Walking in the woods is one of my favorite things to do. Take two steps into the wild wood, and you are miles away from civilization.
Three steps and you are a world away.
You can close your eyes and take a breath and you can slowly exhale because there is time for that in the woods.
In the woods there is always time.
Listen, and you hear birdsong, or the whisper of trees, or the crackle of branches. Walk and your footfall is the invader. But stop and stand and listen and feel and you are a respectful guest and you understand.
That is how I feel about the woods.
I love to visit the Everglades, the wildest and most diverse area that Florida has to offer, but I have precious little time for that. And hardly time to visit woods at all. But civilization has a solution to that problem: sometimes you can just go to a park. So this last week I took my son Matthew to AD Barnes Park. It's on "Bird Road" (and I like that).
Much of the park is field or playground or picnic area. But on the far corner is the nature trail - most visitors don't know about it - and that is where the magic is. This is where the birds know - they know - to come, because the trees are native and welcoming.

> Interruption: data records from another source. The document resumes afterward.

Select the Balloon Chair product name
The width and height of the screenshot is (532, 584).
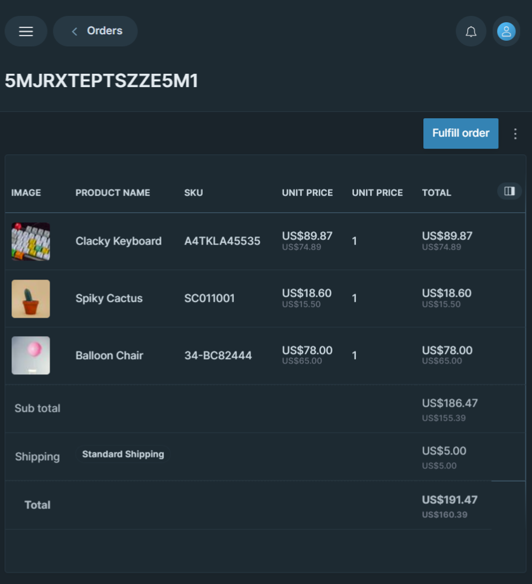(109, 355)
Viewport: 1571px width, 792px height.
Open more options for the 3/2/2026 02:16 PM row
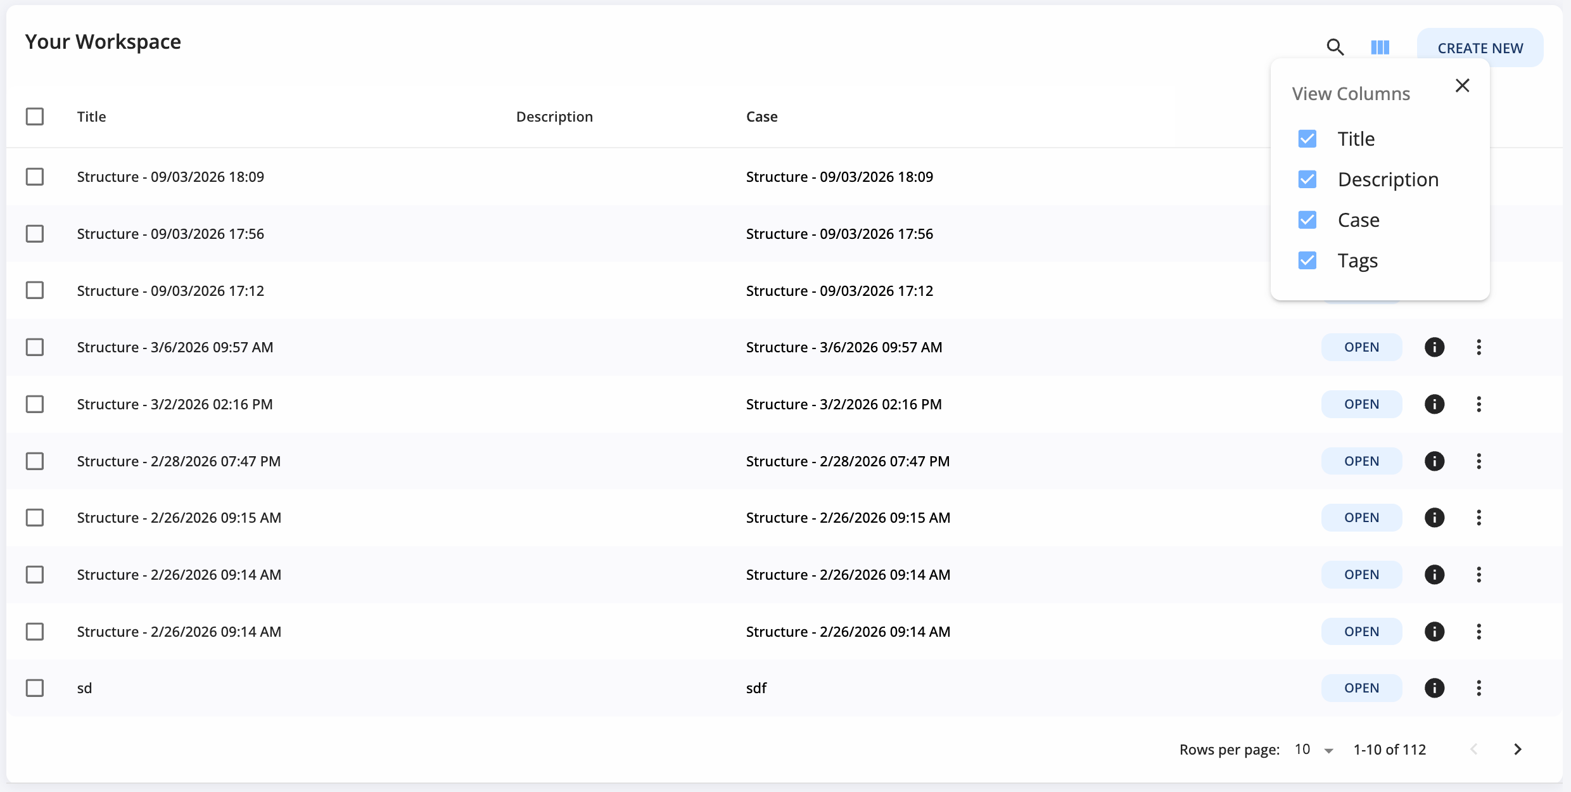pyautogui.click(x=1479, y=404)

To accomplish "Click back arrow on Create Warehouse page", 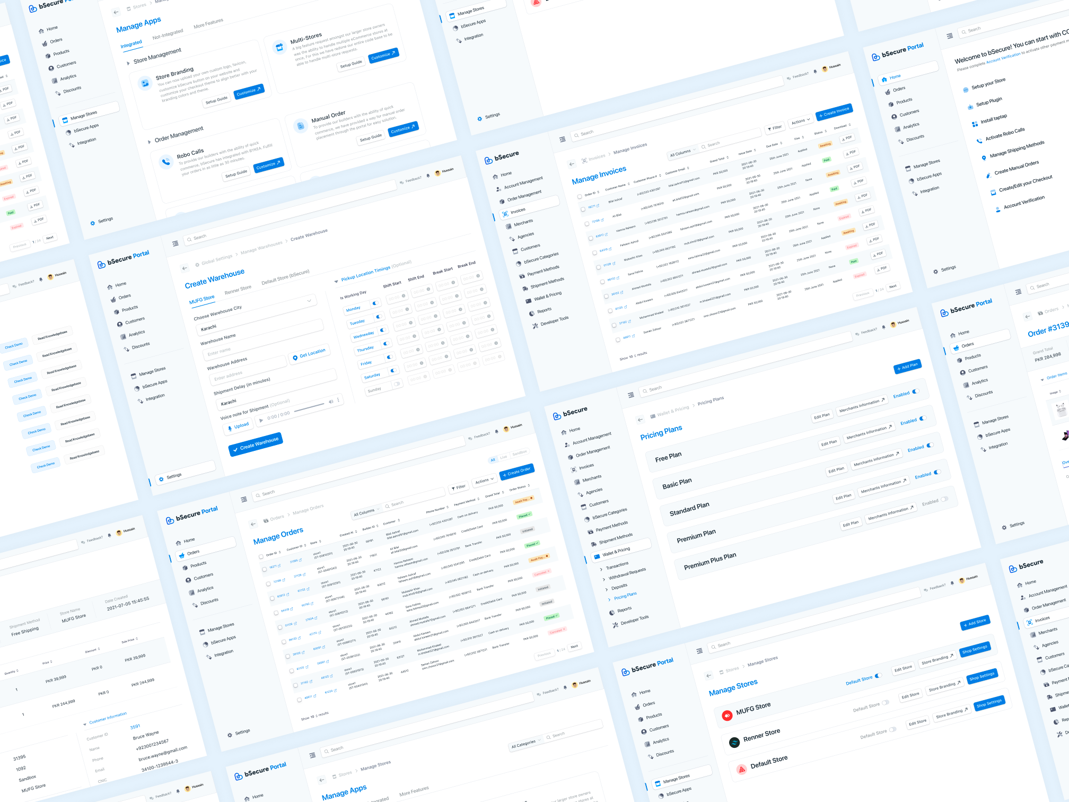I will [x=184, y=268].
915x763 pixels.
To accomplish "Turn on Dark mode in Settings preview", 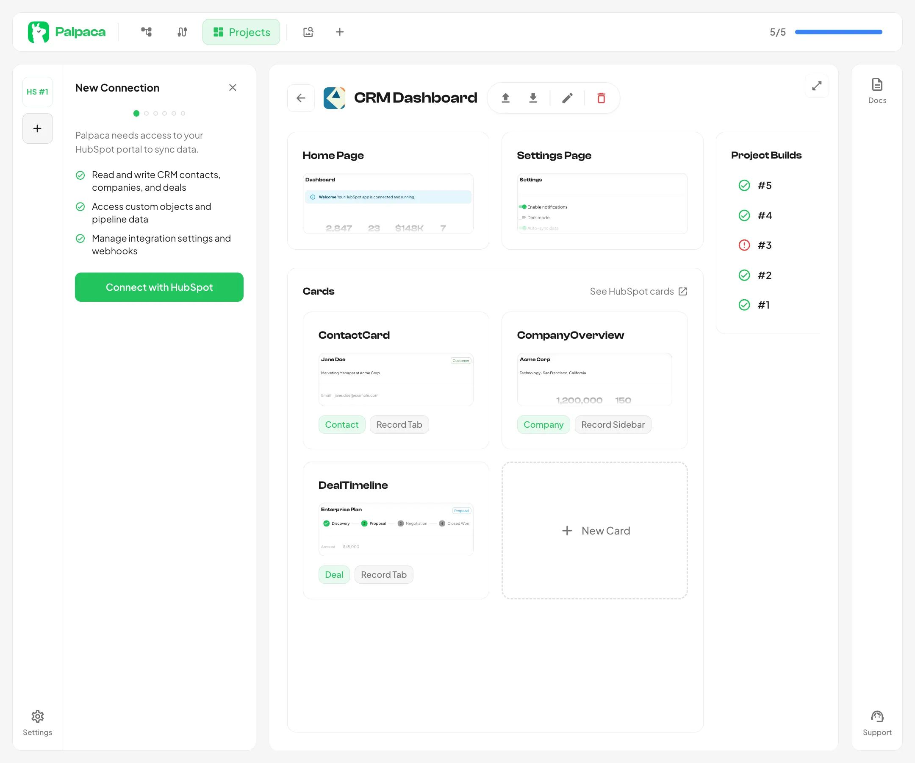I will (x=523, y=218).
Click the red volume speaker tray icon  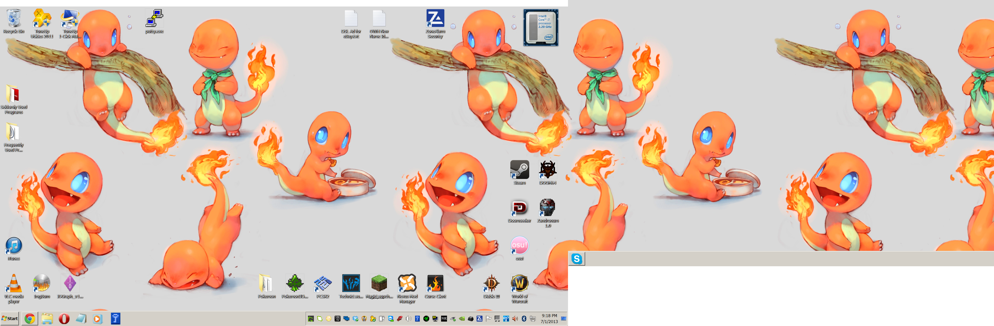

When we arrived at the park, Matthew had fallen asleep in the back seat of the car. I didn't want to disturb him until he'd rested a little. So I parked the car just outside the nature area and combined an old passion with a new; I pulled out my Moleskine and sketched the spot with watercolors. In parts I let the colors flow a little, looser than I'm used to. I'm trying different things, a part of my learning. I feel I'm just beginning to sense some of the secrets of the medium. Just beginning. On the right I tried an impression of branches that are concealed and revealed in sections. I'm not too happy with the way they turned out but not too worried either. I'm just learning after all.
I also cropped this sketch to improve the composition. Rather than do this digitally, or manually cut off a portion of the page, I decided to fold the end of the Moleskine page over. So when I turn the page of the Moleskine, I see the part of the woods I removed, with its lush green and its rounded edges, folded over the blank page. I will keep it like that, and add some compatible drawing on the blank page. Any ideas?
Such fun, - a change so small, like folding the edge of a page in my Moleskine - and it yields such wonder and possibility. It's as though I've walked three steps into the woods. I am a world away.